How to complete this task:
Starting at the top of the data and ending with the line that holds "Given: Open brightness sun icon", transcribe each line exactly; include both ends.

====== Data shown ======

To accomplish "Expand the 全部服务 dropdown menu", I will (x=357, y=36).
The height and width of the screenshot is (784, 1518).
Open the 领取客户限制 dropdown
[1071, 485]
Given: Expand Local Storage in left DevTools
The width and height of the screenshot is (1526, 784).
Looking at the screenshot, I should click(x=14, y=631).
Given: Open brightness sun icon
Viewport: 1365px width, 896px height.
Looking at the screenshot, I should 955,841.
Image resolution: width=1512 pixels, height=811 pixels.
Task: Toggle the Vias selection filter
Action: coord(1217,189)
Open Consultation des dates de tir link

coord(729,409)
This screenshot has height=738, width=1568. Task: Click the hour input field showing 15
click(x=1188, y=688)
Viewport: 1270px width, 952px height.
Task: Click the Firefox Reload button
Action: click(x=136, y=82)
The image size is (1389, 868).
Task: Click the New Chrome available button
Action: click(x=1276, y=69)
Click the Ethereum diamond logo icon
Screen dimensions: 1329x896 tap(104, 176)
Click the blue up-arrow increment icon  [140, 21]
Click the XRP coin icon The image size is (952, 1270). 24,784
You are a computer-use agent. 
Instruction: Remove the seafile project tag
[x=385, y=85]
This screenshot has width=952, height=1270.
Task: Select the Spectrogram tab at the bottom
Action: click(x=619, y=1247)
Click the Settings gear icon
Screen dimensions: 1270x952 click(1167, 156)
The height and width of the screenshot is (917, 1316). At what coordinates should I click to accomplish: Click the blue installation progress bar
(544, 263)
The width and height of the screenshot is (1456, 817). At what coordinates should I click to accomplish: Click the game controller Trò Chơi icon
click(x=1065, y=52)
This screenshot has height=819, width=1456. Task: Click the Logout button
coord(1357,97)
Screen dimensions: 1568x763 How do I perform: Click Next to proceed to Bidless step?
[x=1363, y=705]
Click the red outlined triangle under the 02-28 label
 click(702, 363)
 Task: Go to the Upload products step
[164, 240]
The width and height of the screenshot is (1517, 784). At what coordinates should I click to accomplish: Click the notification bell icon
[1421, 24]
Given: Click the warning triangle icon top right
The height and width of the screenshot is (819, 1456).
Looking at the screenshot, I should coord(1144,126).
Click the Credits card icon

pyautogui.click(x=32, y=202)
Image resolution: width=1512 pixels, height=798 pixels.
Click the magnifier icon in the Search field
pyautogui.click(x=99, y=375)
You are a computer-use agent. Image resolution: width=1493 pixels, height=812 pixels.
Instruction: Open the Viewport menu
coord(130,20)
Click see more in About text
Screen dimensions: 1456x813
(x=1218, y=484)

======

Task solution:
To accomplish "Expand the 全部服务 dropdown menu", I will (x=357, y=36).
The height and width of the screenshot is (784, 1518).
Open the 领取客户限制 dropdown
[1071, 485]
Given: Expand Local Storage in left DevTools
The width and height of the screenshot is (1526, 784).
Looking at the screenshot, I should click(x=14, y=631).
Given: Open brightness sun icon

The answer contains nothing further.